BRIEF >> Which lines below include the string "agent"? Please show each one.

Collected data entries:
++++++++++++++++++++

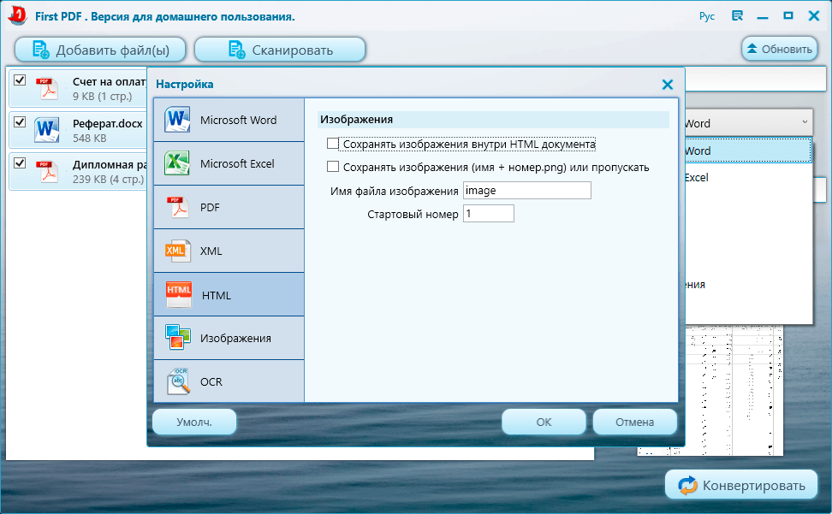This screenshot has width=832, height=514.
Task: Select the Microsoft Word settings icon
Action: [x=177, y=120]
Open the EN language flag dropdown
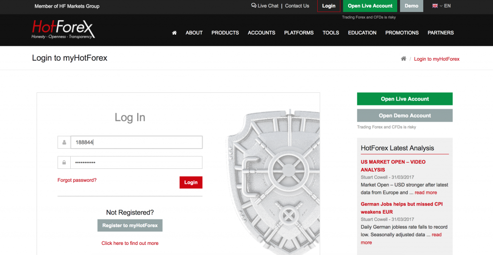Screen dimensions: 493x255 point(441,6)
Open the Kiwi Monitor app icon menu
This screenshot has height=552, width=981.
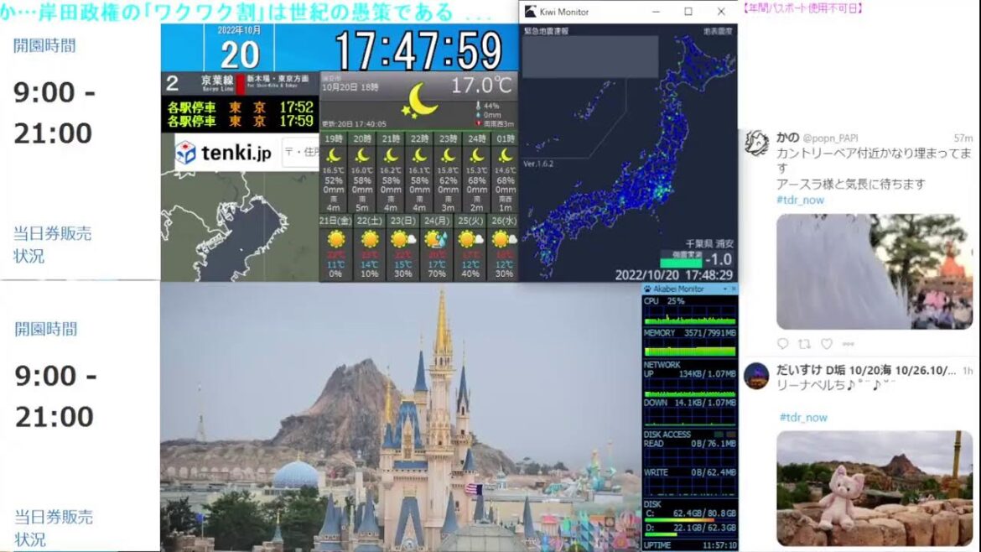click(x=529, y=11)
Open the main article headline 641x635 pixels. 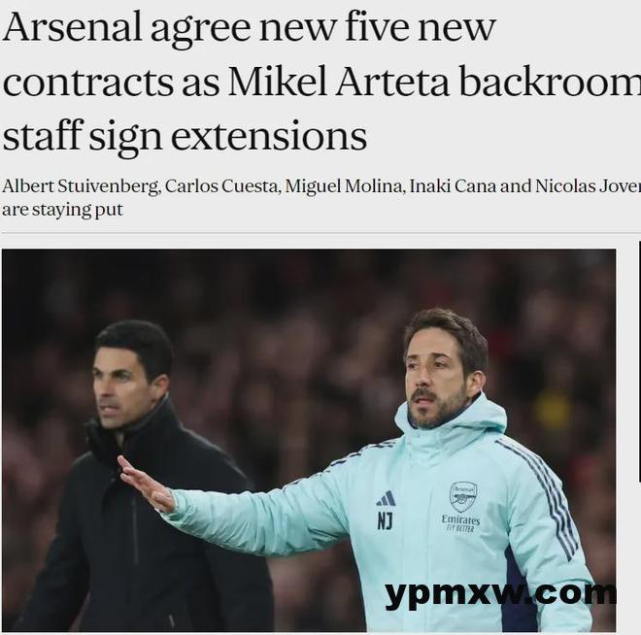coord(321,82)
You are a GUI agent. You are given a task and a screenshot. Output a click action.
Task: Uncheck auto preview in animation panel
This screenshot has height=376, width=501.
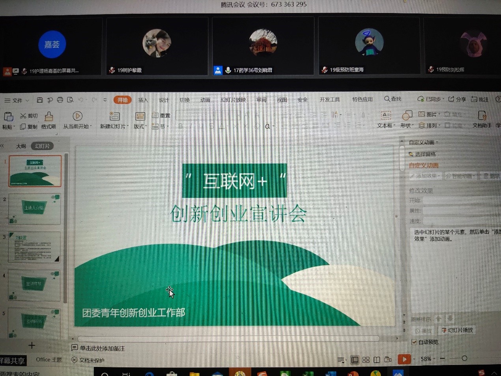pos(415,342)
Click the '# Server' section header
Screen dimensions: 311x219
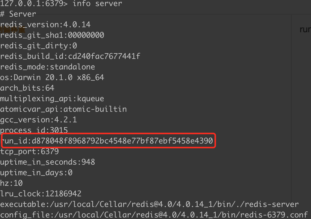click(x=18, y=14)
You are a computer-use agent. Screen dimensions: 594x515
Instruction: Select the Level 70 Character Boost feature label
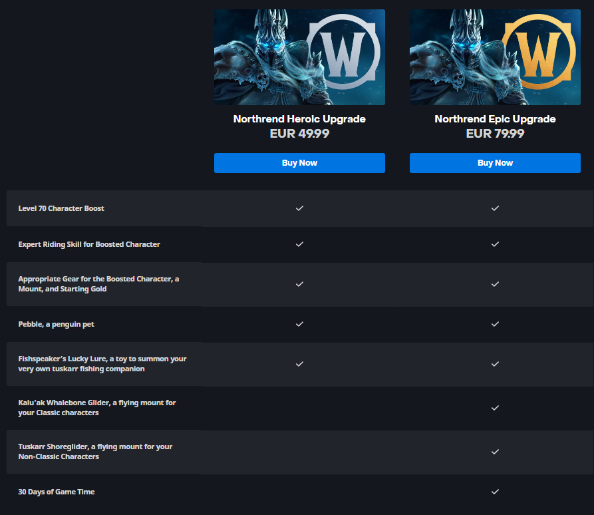pos(61,208)
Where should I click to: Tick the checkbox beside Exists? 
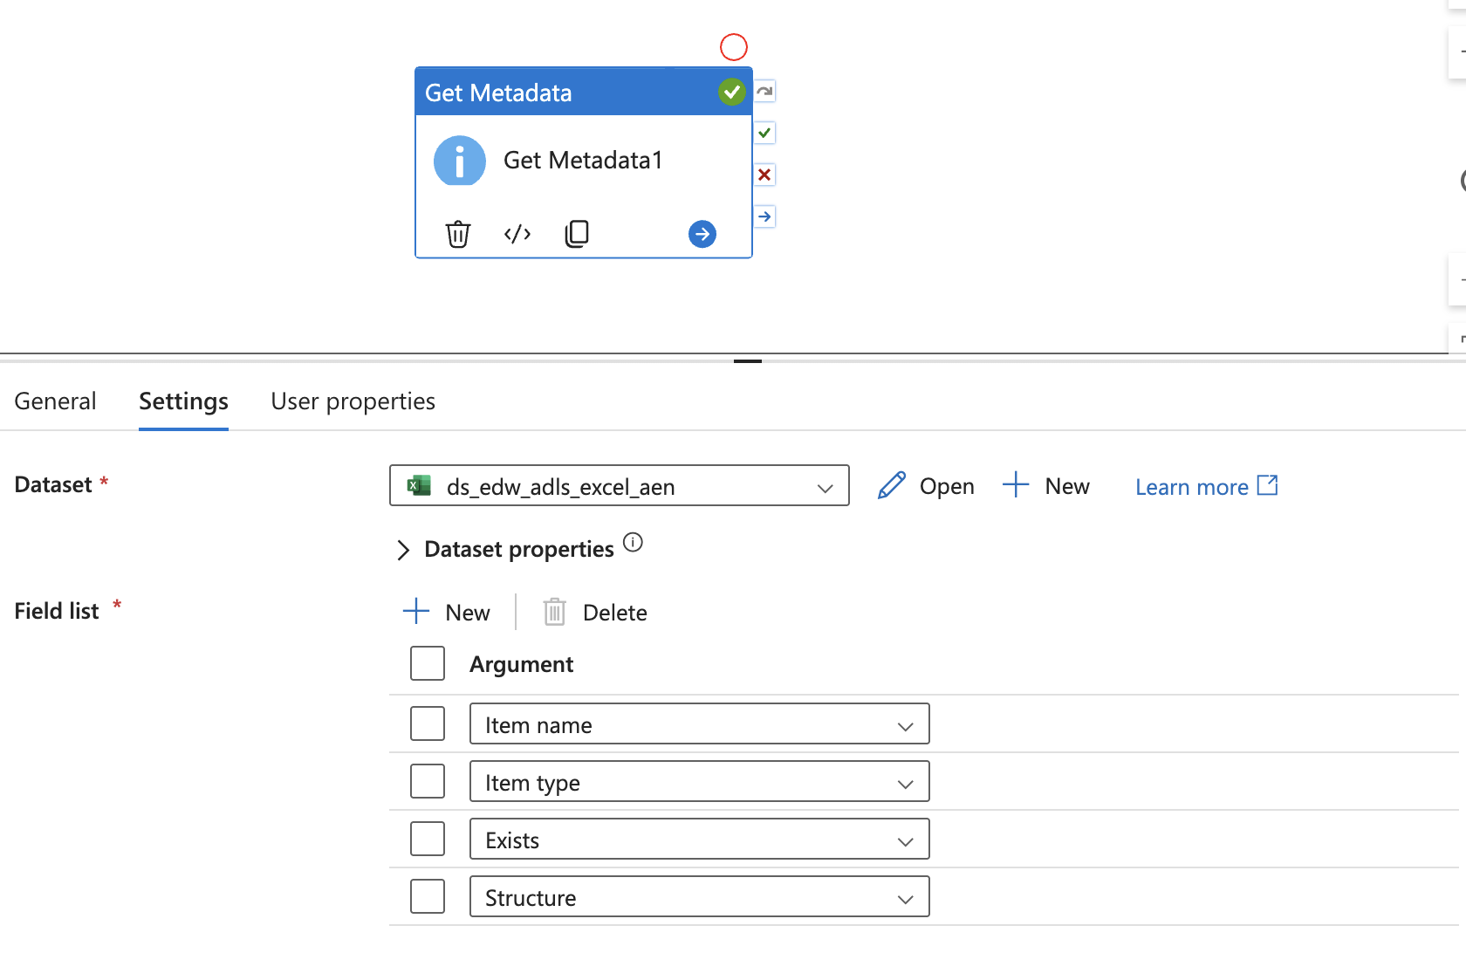pos(428,840)
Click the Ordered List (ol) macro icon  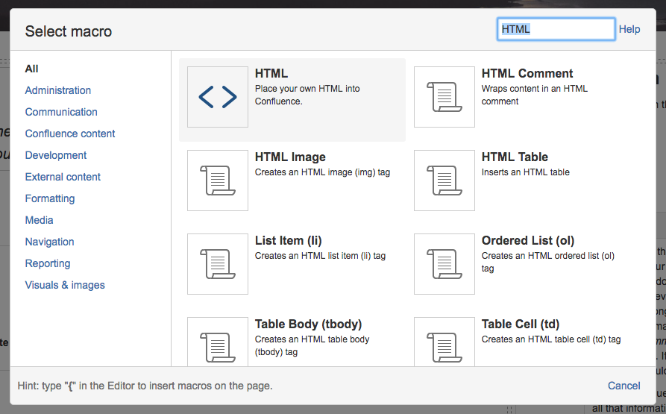point(444,264)
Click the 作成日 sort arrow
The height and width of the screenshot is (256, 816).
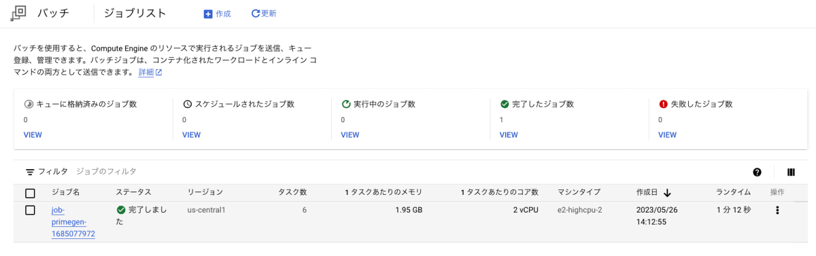[668, 193]
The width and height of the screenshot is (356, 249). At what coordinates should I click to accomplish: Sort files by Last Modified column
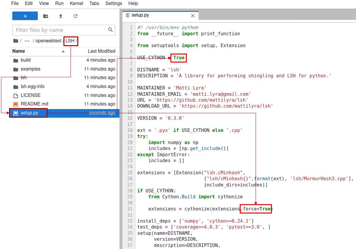[x=101, y=51]
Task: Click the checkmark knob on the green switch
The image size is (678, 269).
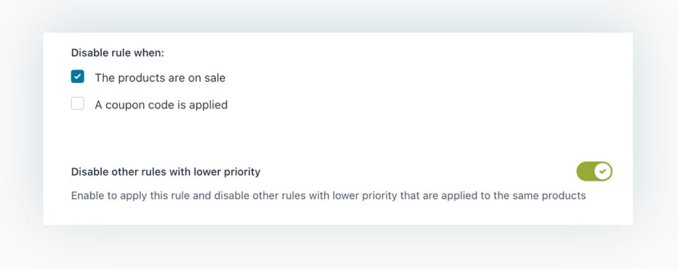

++++++++++++++++++++

EXERCISE RESPONSE >>
You are a GUI agent. You are given a task and a screenshot. Output a click action.
You are a computer-use agent. Screen dimensions: 594x515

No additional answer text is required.